» **Exercise**
Where the records below show a line containing "Instruction: Click the 'writing", start copying; end with the line containing "Image resolution: width=532", and copy it too.

» **Material for the task**
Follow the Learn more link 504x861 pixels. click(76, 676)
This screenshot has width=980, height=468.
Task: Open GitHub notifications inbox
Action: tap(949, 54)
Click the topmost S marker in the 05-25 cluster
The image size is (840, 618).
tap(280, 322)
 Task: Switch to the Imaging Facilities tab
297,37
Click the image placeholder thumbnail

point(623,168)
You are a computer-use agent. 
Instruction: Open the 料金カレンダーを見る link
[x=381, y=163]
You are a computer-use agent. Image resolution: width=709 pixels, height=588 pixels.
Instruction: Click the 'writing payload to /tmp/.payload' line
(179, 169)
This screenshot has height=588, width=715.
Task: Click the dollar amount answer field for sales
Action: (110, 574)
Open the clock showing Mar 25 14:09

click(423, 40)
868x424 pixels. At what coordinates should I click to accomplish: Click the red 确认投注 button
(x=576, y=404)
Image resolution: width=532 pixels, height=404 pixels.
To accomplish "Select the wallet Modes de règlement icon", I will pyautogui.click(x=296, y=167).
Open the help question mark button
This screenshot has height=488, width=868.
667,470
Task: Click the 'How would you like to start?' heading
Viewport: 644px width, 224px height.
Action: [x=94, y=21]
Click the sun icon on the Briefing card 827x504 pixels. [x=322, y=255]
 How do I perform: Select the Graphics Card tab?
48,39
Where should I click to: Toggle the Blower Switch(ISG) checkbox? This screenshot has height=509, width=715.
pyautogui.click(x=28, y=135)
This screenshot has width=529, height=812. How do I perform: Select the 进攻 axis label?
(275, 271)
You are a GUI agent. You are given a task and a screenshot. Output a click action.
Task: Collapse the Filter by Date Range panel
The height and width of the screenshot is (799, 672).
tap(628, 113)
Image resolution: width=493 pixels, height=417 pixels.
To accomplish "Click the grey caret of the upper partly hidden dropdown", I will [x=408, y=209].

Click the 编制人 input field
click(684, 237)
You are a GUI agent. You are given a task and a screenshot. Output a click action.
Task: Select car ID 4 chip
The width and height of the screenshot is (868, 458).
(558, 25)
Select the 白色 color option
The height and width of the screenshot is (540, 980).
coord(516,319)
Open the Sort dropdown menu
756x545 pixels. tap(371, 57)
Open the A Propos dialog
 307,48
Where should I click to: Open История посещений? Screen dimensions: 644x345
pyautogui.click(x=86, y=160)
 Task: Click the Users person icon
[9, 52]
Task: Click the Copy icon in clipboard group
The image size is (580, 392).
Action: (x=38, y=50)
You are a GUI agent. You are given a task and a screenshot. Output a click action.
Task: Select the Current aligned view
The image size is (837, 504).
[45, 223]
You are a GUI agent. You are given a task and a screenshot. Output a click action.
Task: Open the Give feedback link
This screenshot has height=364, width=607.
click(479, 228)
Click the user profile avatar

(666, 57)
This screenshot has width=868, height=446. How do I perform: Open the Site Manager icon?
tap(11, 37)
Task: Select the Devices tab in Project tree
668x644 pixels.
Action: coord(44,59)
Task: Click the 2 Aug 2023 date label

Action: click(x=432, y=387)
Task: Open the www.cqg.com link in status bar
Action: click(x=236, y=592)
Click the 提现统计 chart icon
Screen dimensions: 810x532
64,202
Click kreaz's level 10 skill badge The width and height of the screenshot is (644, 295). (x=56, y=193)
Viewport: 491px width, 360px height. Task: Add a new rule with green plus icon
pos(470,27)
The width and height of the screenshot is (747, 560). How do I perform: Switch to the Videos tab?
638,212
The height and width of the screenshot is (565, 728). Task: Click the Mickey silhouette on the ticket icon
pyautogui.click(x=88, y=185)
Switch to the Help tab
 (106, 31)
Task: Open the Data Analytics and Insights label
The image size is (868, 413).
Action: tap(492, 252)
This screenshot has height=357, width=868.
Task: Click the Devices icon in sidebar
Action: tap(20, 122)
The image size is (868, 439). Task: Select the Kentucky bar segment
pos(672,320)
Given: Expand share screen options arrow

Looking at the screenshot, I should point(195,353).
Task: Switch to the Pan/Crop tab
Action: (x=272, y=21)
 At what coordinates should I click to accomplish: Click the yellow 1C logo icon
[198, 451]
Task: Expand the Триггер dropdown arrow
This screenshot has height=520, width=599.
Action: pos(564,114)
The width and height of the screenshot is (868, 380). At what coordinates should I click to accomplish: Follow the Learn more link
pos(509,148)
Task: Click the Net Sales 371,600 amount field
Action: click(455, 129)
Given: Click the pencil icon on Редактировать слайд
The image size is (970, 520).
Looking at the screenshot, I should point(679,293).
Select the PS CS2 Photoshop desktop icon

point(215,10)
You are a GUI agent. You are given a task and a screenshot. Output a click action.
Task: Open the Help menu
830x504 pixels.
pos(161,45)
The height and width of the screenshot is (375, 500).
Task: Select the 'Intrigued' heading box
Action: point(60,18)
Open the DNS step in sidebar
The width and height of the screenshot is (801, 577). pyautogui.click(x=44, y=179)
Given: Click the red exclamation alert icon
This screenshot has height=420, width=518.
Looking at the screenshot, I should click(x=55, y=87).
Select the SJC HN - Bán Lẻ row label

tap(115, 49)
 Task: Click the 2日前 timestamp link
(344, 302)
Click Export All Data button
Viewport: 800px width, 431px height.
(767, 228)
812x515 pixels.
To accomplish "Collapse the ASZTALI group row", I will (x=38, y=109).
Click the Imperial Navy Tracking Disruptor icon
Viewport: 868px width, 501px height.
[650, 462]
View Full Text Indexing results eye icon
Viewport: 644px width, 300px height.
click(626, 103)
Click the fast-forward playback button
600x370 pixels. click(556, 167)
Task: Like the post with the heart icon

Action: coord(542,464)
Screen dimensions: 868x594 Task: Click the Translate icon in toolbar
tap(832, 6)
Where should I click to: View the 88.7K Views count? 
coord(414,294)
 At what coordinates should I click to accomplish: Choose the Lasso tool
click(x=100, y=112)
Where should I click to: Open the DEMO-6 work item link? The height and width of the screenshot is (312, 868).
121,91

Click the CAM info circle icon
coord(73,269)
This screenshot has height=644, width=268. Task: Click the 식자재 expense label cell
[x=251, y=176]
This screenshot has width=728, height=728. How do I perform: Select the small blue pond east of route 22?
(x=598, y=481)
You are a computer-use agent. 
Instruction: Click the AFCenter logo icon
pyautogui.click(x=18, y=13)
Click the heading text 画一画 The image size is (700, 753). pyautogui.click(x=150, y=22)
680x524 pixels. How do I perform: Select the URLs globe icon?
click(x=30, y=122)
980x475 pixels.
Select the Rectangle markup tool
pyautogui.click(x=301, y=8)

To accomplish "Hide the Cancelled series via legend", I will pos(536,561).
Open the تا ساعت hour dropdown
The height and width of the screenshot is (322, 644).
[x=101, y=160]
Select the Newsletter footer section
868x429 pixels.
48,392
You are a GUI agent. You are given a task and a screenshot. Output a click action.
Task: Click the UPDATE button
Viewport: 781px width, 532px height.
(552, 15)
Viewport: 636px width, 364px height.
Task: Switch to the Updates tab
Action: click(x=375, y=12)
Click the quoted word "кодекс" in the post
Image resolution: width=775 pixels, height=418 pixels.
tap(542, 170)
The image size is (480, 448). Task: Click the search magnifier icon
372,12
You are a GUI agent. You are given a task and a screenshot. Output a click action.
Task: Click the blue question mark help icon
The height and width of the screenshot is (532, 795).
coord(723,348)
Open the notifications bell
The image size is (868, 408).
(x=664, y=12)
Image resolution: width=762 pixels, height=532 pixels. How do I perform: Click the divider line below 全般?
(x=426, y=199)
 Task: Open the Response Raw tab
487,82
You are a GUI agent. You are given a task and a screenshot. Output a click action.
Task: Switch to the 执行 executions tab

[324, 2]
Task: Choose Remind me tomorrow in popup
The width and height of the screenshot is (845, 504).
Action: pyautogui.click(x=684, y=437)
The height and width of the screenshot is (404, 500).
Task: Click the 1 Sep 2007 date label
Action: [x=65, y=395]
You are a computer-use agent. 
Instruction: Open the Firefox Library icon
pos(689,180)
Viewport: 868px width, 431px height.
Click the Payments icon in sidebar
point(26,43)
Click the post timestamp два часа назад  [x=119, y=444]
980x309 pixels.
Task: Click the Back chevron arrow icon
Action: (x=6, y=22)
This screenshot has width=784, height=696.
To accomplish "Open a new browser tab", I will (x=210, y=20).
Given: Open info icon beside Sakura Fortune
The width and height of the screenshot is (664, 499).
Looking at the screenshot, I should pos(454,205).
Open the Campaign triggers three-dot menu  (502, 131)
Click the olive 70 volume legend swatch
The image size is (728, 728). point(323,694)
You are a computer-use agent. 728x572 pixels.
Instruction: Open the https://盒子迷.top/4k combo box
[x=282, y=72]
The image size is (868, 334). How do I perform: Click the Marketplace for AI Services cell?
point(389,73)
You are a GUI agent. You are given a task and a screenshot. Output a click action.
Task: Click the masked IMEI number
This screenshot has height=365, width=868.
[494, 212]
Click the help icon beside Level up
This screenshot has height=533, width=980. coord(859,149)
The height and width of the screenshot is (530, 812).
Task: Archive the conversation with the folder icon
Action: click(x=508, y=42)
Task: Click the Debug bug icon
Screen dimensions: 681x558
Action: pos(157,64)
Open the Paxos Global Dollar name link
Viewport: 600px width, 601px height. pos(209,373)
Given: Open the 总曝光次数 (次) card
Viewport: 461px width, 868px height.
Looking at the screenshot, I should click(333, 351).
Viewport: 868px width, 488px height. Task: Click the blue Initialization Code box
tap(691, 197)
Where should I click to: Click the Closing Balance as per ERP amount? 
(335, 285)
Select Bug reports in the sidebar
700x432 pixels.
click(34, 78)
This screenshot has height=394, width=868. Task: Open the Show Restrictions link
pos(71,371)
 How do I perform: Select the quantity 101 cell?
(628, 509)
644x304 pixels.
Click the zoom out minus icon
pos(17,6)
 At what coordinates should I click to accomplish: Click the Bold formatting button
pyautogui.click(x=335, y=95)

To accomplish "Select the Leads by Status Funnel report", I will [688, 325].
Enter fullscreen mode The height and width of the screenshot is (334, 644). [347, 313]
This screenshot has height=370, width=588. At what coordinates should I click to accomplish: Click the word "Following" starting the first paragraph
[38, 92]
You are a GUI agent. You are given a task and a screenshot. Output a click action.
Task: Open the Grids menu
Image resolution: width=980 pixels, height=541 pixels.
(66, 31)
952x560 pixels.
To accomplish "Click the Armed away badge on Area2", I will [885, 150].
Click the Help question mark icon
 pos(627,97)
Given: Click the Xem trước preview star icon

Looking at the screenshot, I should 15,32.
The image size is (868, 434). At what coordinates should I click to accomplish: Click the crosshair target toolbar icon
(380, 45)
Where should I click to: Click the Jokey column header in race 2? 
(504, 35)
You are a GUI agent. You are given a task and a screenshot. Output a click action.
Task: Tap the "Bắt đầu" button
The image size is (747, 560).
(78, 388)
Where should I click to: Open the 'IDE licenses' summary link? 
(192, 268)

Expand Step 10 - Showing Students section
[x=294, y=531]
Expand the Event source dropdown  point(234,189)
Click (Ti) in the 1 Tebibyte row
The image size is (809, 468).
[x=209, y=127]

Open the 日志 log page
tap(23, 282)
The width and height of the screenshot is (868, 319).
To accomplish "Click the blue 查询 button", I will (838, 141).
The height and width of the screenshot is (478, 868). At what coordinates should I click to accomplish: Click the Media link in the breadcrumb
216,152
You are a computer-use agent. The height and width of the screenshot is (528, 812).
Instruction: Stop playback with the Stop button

» **Response to this exercise**
Instruction: Click the 'writing payload to /tmp/.payload' line
(179, 169)
This screenshot has height=588, width=715.
Task: Click the dollar amount answer field for sales
Action: (110, 574)
Open the clock showing Mar 25 14:09

click(423, 40)
868x424 pixels. At what coordinates should I click to accomplish: Click the red 确认投注 button
(x=576, y=404)
Image resolution: width=532 pixels, height=404 pixels.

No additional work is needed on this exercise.